**Problem to work on**
Please reproduce, exactly and with nothing else, every line from the one containing "Navigate to products breadcrumb link" through the last line of the records below.
═════ Exercise input ═════
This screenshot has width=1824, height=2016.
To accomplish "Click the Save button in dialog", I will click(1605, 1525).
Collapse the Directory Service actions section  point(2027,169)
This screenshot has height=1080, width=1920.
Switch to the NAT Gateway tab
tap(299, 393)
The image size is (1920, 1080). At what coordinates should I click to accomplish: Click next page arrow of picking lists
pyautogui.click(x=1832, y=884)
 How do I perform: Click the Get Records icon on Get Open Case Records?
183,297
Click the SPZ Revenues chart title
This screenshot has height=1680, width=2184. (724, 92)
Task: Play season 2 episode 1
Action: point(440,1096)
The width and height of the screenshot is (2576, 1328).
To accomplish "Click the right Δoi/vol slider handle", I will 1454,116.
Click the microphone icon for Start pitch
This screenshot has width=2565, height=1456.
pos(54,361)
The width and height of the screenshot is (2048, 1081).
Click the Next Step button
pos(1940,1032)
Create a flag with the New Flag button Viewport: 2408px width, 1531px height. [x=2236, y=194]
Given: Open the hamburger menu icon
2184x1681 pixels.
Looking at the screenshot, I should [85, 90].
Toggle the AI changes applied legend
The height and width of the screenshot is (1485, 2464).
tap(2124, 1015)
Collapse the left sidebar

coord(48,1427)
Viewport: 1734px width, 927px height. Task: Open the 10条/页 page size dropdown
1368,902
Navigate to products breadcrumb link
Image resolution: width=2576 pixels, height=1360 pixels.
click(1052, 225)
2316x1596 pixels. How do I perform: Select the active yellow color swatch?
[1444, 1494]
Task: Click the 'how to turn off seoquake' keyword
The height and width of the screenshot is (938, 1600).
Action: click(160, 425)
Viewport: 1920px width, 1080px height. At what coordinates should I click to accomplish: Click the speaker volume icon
═════
**Output for this task**
Navigate to products breadcrumb link
Image resolution: width=2576 pixels, height=1360 pixels.
click(1052, 225)
2316x1596 pixels. How do I perform: Select the active yellow color swatch?
[1444, 1494]
Task: Click the 'how to turn off seoquake' keyword
The height and width of the screenshot is (938, 1600).
Action: click(160, 425)
Viewport: 1920px width, 1080px height. At what coordinates should I click to accomplish: Click the speaker volume icon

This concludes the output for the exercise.